Task prompt: What you return must match the records word for word.

───── Task material ─────

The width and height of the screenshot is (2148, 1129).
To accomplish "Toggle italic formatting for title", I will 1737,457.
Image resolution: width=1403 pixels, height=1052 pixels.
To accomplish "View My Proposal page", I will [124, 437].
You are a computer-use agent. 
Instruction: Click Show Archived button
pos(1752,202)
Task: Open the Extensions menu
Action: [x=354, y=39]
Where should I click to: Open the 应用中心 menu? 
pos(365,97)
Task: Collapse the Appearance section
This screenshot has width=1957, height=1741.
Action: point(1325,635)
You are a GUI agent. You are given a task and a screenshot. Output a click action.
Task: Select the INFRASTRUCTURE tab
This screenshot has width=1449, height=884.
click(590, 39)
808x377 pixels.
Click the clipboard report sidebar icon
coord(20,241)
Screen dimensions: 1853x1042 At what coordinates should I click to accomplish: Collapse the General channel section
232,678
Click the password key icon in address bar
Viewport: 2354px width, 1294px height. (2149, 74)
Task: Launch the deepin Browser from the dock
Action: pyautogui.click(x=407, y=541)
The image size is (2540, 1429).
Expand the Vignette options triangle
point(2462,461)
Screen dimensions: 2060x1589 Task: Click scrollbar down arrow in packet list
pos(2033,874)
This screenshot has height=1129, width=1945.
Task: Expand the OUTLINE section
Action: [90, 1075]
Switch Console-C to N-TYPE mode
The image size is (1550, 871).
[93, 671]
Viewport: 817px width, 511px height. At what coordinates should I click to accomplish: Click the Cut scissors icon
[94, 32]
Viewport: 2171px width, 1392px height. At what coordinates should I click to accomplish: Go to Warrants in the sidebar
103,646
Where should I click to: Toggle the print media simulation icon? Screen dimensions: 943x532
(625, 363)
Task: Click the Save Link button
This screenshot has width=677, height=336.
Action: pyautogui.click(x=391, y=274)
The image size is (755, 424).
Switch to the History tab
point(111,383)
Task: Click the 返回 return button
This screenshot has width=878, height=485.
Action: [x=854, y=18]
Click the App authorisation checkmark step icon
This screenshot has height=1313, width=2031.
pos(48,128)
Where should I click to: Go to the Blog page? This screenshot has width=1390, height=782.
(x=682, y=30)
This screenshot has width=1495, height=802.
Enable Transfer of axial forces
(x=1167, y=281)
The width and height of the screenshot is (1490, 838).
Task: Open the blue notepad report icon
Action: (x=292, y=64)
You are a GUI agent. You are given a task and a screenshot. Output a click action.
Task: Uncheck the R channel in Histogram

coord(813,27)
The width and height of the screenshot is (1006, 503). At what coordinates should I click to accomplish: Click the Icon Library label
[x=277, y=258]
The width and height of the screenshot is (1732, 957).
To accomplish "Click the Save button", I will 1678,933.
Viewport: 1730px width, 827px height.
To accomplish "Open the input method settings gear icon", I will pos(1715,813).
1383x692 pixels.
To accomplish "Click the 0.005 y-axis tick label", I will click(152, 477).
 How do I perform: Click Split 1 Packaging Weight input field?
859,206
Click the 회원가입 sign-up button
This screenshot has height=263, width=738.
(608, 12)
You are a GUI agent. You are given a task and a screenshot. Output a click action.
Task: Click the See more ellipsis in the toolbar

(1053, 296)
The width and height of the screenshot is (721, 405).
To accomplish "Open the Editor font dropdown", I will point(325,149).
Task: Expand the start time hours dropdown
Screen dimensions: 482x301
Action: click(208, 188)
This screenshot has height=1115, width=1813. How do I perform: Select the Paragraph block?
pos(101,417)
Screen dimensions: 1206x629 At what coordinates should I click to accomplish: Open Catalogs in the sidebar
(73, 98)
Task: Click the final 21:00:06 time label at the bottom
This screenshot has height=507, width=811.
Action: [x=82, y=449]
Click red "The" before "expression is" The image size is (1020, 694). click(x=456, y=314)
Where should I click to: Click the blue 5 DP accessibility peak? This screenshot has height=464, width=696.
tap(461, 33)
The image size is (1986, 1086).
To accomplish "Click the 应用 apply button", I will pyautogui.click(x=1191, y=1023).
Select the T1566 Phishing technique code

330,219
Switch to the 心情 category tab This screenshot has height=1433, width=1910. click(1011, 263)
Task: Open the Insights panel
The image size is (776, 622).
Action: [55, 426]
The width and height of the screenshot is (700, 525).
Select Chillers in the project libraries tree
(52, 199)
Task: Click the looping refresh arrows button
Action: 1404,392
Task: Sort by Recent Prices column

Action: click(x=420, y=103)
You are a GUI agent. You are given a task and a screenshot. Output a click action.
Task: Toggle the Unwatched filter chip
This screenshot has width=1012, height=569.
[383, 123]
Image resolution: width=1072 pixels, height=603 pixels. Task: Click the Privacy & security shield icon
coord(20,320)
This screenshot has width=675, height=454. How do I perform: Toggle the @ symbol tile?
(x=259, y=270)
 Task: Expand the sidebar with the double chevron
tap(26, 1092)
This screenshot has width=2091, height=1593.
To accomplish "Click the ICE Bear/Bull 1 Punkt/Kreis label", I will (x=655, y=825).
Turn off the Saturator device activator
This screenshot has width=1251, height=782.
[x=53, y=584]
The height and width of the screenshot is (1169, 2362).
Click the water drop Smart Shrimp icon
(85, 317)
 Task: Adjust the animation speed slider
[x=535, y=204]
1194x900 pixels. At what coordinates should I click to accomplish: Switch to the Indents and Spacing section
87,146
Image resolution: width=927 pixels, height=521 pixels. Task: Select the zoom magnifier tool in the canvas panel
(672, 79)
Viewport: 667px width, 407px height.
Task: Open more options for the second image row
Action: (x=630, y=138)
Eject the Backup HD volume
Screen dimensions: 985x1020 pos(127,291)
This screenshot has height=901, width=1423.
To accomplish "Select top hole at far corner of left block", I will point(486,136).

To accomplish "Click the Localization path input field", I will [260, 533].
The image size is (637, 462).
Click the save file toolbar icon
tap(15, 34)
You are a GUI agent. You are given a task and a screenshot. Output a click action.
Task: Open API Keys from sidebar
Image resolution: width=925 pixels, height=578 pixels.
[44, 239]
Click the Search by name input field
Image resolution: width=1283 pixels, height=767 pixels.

─────

Written response:
The width and height of the screenshot is (2148, 1129).
To accomplish "Toggle italic formatting for title", I will 1737,457.
Image resolution: width=1403 pixels, height=1052 pixels.
To accomplish "View My Proposal page", I will [124, 437].
You are a computer-use agent. 
Instruction: Click Show Archived button
pos(1752,202)
Task: Open the Extensions menu
Action: [x=354, y=39]
Where should I click to: Open the 应用中心 menu? 
pos(365,97)
Task: Collapse the Appearance section
This screenshot has width=1957, height=1741.
Action: point(1325,635)
You are a GUI agent. You are given a task and a screenshot. Output a click action.
Task: Select the INFRASTRUCTURE tab
This screenshot has width=1449, height=884.
click(590, 39)
808x377 pixels.
Click the clipboard report sidebar icon
coord(20,241)
Screen dimensions: 1853x1042 At what coordinates should I click to accomplish: Collapse the General channel section
232,678
Click the password key icon in address bar
Viewport: 2354px width, 1294px height. (2149, 74)
Task: Launch the deepin Browser from the dock
Action: pyautogui.click(x=407, y=541)
The image size is (2540, 1429).
Expand the Vignette options triangle
point(2462,461)
Screen dimensions: 2060x1589 Task: Click scrollbar down arrow in packet list
pos(2033,874)
This screenshot has height=1129, width=1945.
Task: Expand the OUTLINE section
Action: [90, 1075]
Switch Console-C to N-TYPE mode
The image size is (1550, 871).
[93, 671]
Viewport: 817px width, 511px height. At what coordinates should I click to accomplish: Click the Cut scissors icon
[94, 32]
Viewport: 2171px width, 1392px height. At what coordinates should I click to accomplish: Go to Warrants in the sidebar
103,646
Where should I click to: Toggle the print media simulation icon? Screen dimensions: 943x532
(625, 363)
Task: Click the Save Link button
This screenshot has width=677, height=336.
Action: pyautogui.click(x=391, y=274)
The image size is (755, 424).
Switch to the History tab
point(111,383)
Task: Click the 返回 return button
This screenshot has width=878, height=485.
Action: [x=854, y=18]
Click the App authorisation checkmark step icon
This screenshot has height=1313, width=2031.
pos(48,128)
Where should I click to: Go to the Blog page? This screenshot has width=1390, height=782.
(x=682, y=30)
This screenshot has width=1495, height=802.
Enable Transfer of axial forces
(x=1167, y=281)
The width and height of the screenshot is (1490, 838).
Task: Open the blue notepad report icon
Action: (x=292, y=64)
You are a GUI agent. You are given a task and a screenshot. Output a click action.
Task: Uncheck the R channel in Histogram

coord(813,27)
The width and height of the screenshot is (1006, 503). At what coordinates should I click to accomplish: Click the Icon Library label
[x=277, y=258]
The width and height of the screenshot is (1732, 957).
To accomplish "Click the Save button", I will 1678,933.
Viewport: 1730px width, 827px height.
To accomplish "Open the input method settings gear icon", I will pos(1715,813).
1383x692 pixels.
To accomplish "Click the 0.005 y-axis tick label", I will click(152, 477).
 How do I perform: Click Split 1 Packaging Weight input field?
859,206
Click the 회원가입 sign-up button
This screenshot has height=263, width=738.
(608, 12)
You are a GUI agent. You are given a task and a screenshot. Output a click action.
Task: Click the See more ellipsis in the toolbar

(1053, 296)
The width and height of the screenshot is (721, 405).
To accomplish "Open the Editor font dropdown", I will point(325,149).
Task: Expand the start time hours dropdown
Screen dimensions: 482x301
Action: click(208, 188)
This screenshot has height=1115, width=1813. How do I perform: Select the Paragraph block?
pos(101,417)
Screen dimensions: 1206x629 At what coordinates should I click to accomplish: Open Catalogs in the sidebar
(73, 98)
Task: Click the final 21:00:06 time label at the bottom
This screenshot has height=507, width=811.
Action: [x=82, y=449]
Click red "The" before "expression is" The image size is (1020, 694). click(x=456, y=314)
Where should I click to: Click the blue 5 DP accessibility peak? This screenshot has height=464, width=696.
tap(461, 33)
The image size is (1986, 1086).
To accomplish "Click the 应用 apply button", I will pyautogui.click(x=1191, y=1023).
Select the T1566 Phishing technique code

330,219
Switch to the 心情 category tab This screenshot has height=1433, width=1910. click(1011, 263)
Task: Open the Insights panel
The image size is (776, 622).
Action: [55, 426]
The width and height of the screenshot is (700, 525).
Select Chillers in the project libraries tree
(52, 199)
Task: Click the looping refresh arrows button
Action: 1404,392
Task: Sort by Recent Prices column

Action: click(x=420, y=103)
You are a GUI agent. You are given a task and a screenshot. Output a click action.
Task: Toggle the Unwatched filter chip
This screenshot has width=1012, height=569.
[383, 123]
Image resolution: width=1072 pixels, height=603 pixels. Task: Click the Privacy & security shield icon
coord(20,320)
This screenshot has width=675, height=454. How do I perform: Toggle the @ symbol tile?
(x=259, y=270)
 Task: Expand the sidebar with the double chevron
tap(26, 1092)
This screenshot has width=2091, height=1593.
To accomplish "Click the ICE Bear/Bull 1 Punkt/Kreis label", I will (x=655, y=825).
Turn off the Saturator device activator
This screenshot has width=1251, height=782.
[x=53, y=584]
The height and width of the screenshot is (1169, 2362).
Click the water drop Smart Shrimp icon
(85, 317)
 Task: Adjust the animation speed slider
[x=535, y=204]
1194x900 pixels. At what coordinates should I click to accomplish: Switch to the Indents and Spacing section
87,146
Image resolution: width=927 pixels, height=521 pixels. Task: Select the zoom magnifier tool in the canvas panel
(672, 79)
Viewport: 667px width, 407px height.
Task: Open more options for the second image row
Action: (x=630, y=138)
Eject the Backup HD volume
Screen dimensions: 985x1020 pos(127,291)
This screenshot has height=901, width=1423.
To accomplish "Select top hole at far corner of left block", I will point(486,136).

To accomplish "Click the Localization path input field", I will [260, 533].
The image size is (637, 462).
Click the save file toolbar icon
tap(15, 34)
You are a GUI agent. You are given a task and a screenshot. Output a click action.
Task: Open API Keys from sidebar
Image resolution: width=925 pixels, height=578 pixels.
[44, 239]
Click the Search by name input field
Image resolution: width=1283 pixels, height=767 pixels.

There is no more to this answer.